→ **RECORDS TO USE**
□ □ □ □ □

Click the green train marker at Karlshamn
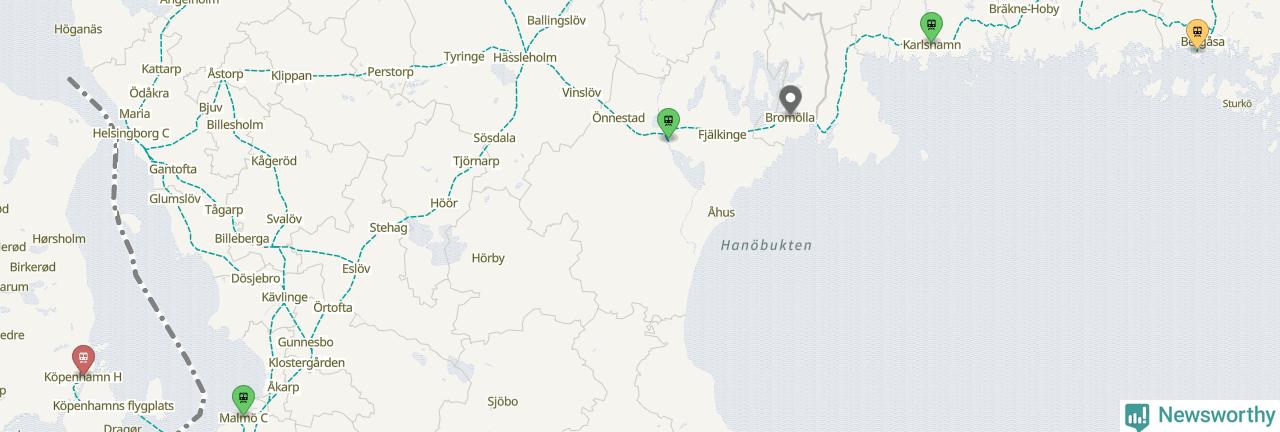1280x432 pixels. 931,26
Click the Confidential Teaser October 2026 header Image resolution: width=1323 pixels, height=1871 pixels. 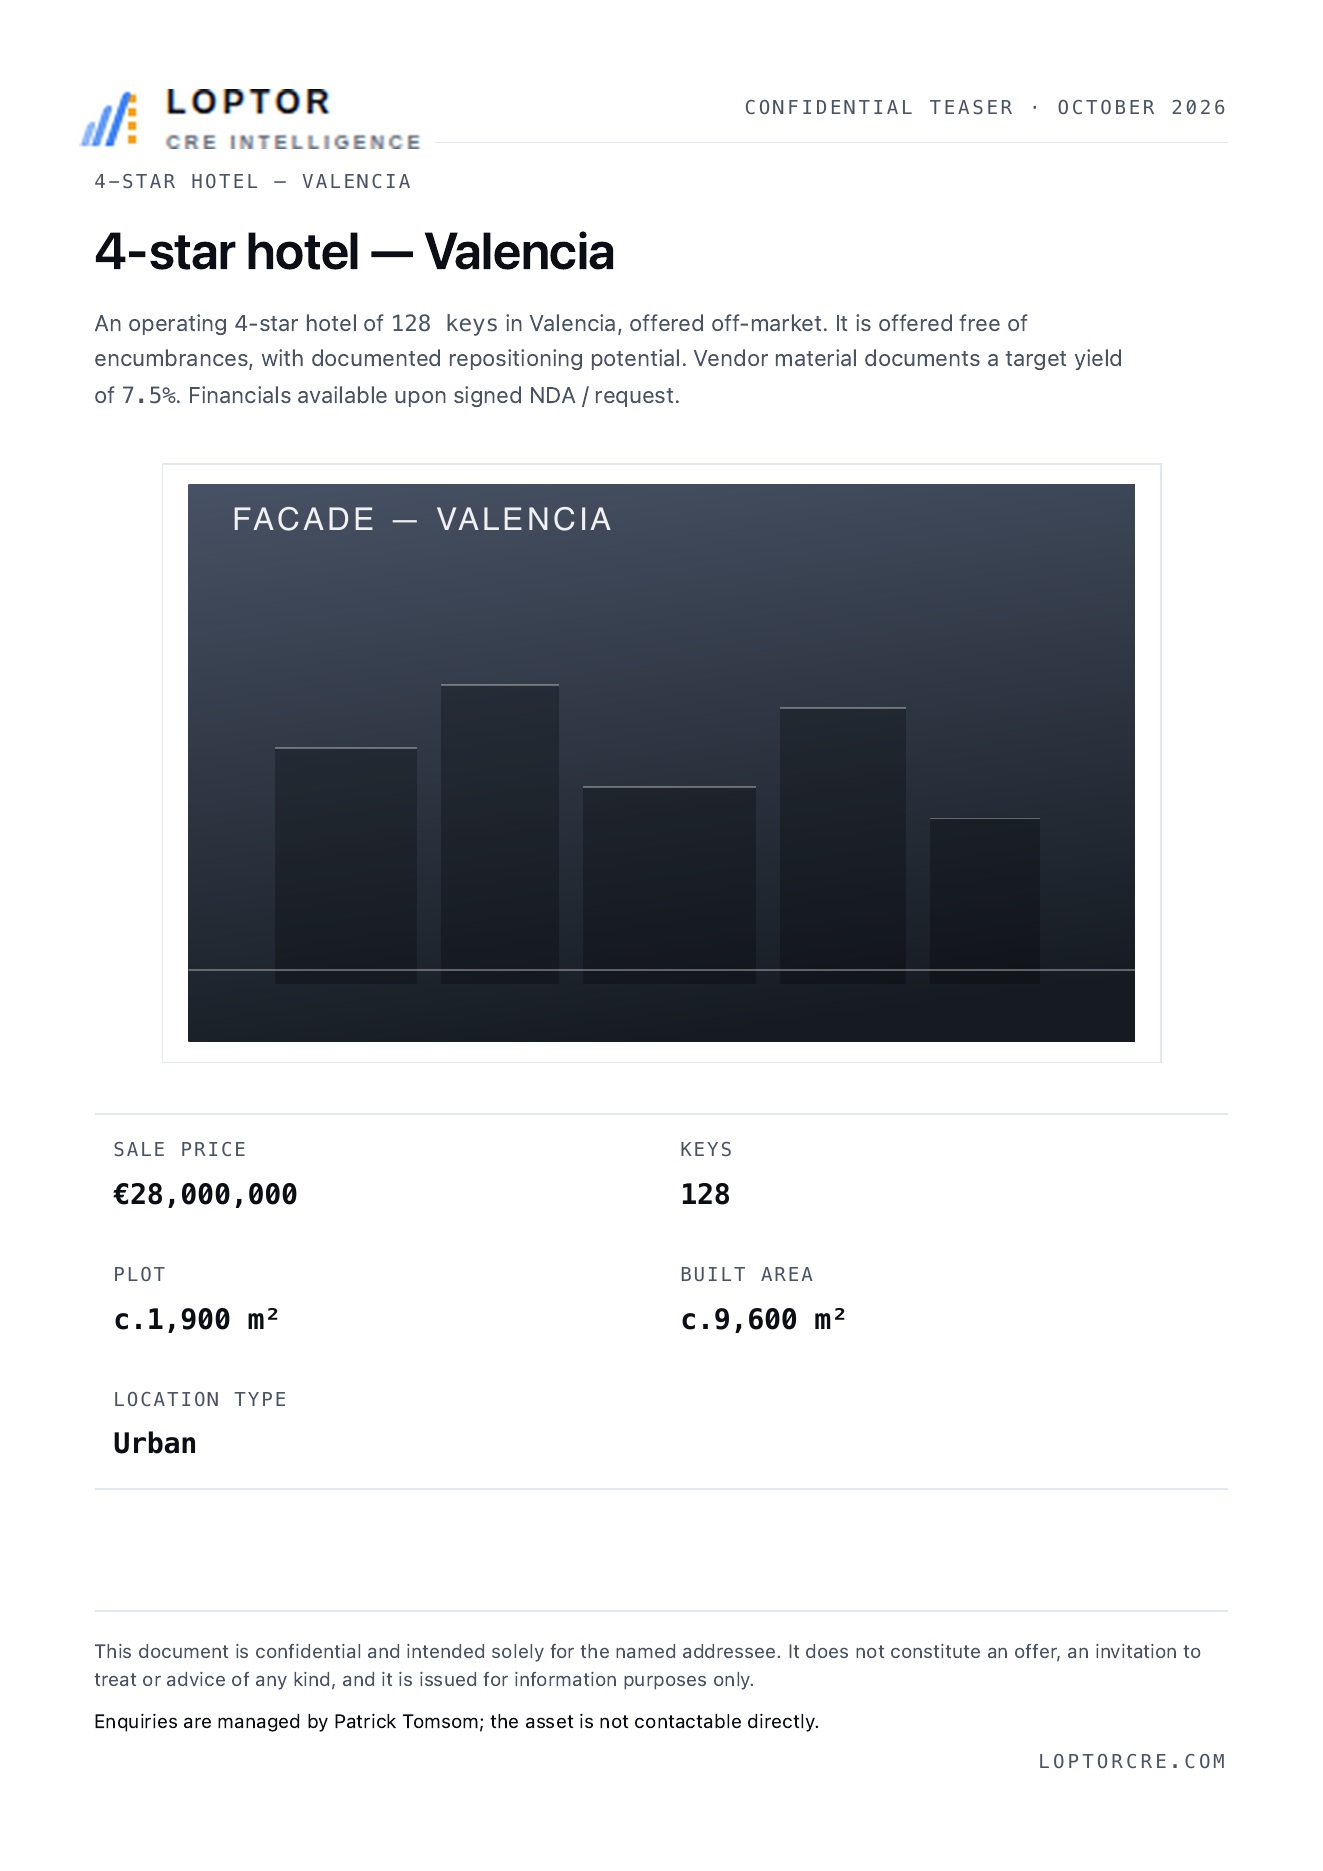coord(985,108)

□ □ □ □ □

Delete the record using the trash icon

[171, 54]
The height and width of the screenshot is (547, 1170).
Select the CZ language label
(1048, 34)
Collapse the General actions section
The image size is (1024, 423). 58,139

□ □ □ □ □

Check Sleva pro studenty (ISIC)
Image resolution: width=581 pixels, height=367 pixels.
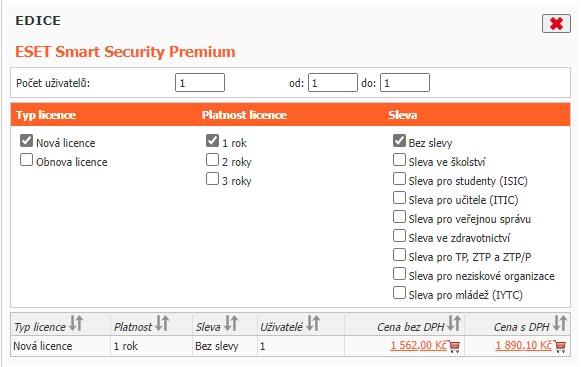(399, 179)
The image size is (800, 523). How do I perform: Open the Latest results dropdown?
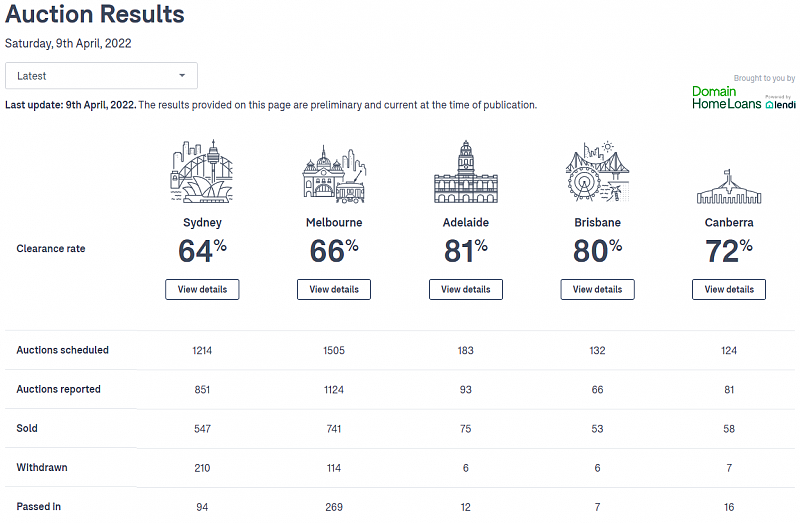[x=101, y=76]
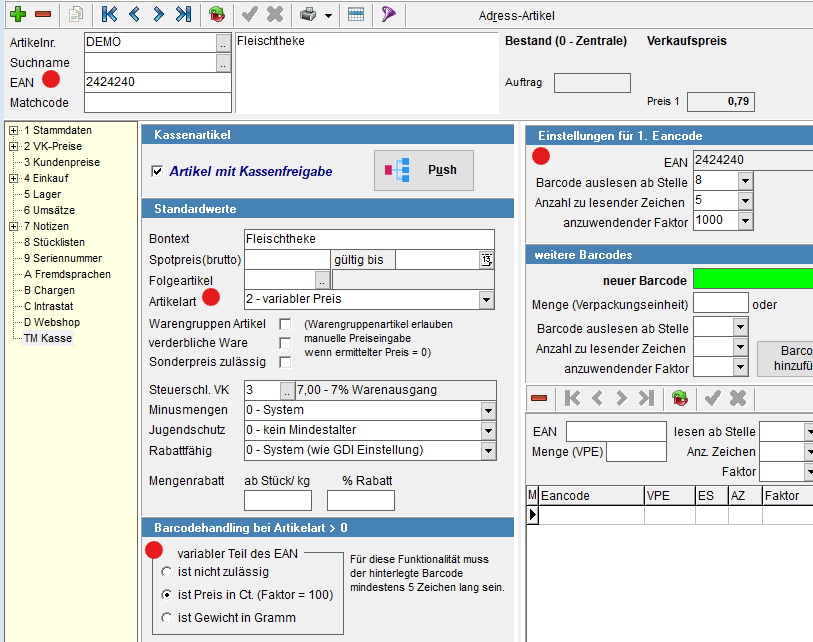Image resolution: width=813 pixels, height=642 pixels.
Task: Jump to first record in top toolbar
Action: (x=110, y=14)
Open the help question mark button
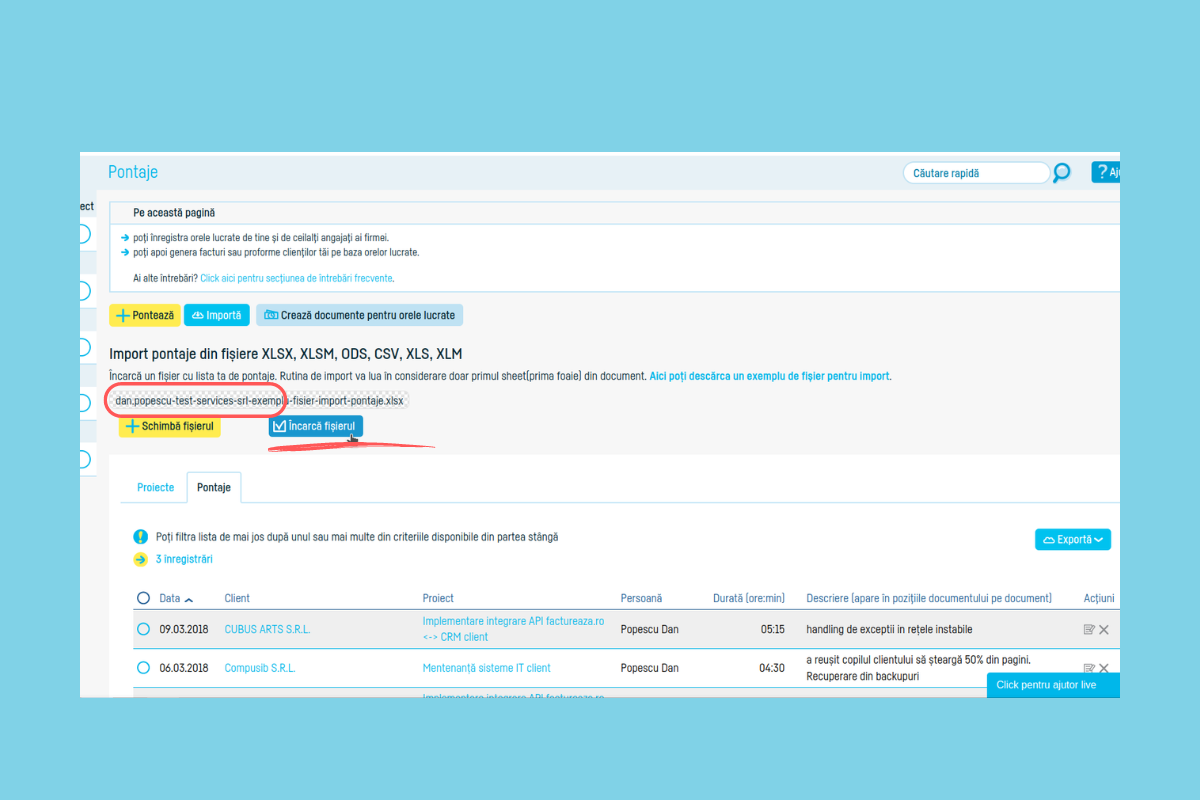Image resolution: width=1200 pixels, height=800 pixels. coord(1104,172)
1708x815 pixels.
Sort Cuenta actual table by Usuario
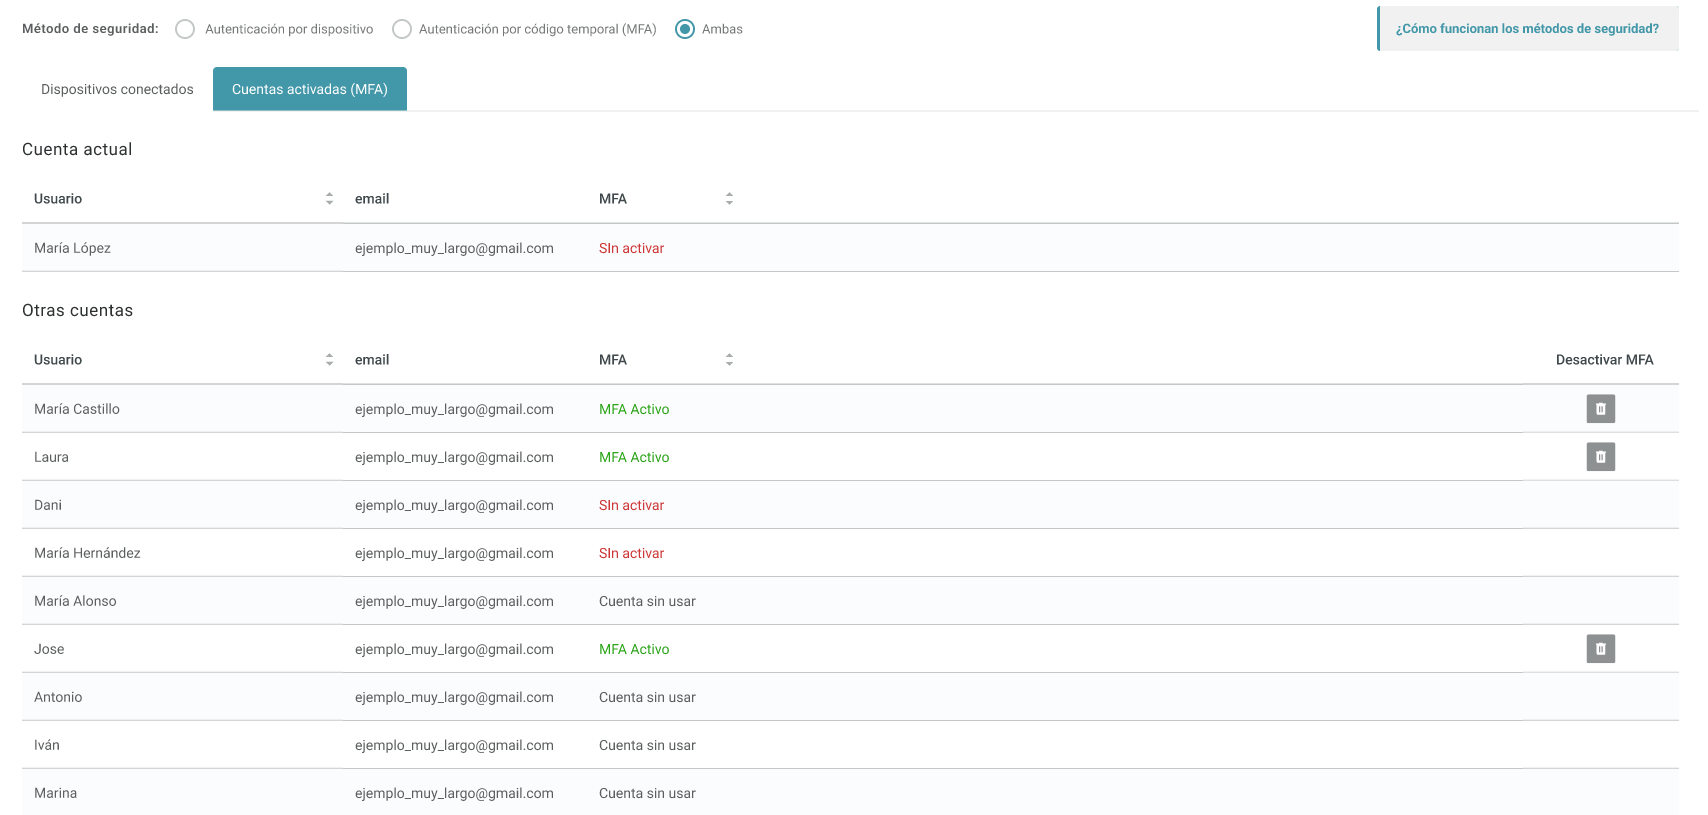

□ □ □ □ □

→ **TASK DIRECTIONS**
From the listing above, restate verbatim the lines running from the one with "Image resolution: width=581" through the one with "Sort Cuenta actual table by Usuario", inclusive, but not the pictures.

→ **OUTPUT FOR THIS EXERCISE**
Image resolution: width=581 pixels, height=367 pixels.
(399, 179)
The image size is (800, 523). How do I perform: Open the Latest results dropdown?
[x=101, y=76]
Image resolution: width=813 pixels, height=642 pixels.
Task: Jump to first record in top toolbar
Action: (x=110, y=14)
Open the help question mark button
Image resolution: width=1200 pixels, height=800 pixels. coord(1104,172)
1708x815 pixels.
Sort Cuenta actual table by Usuario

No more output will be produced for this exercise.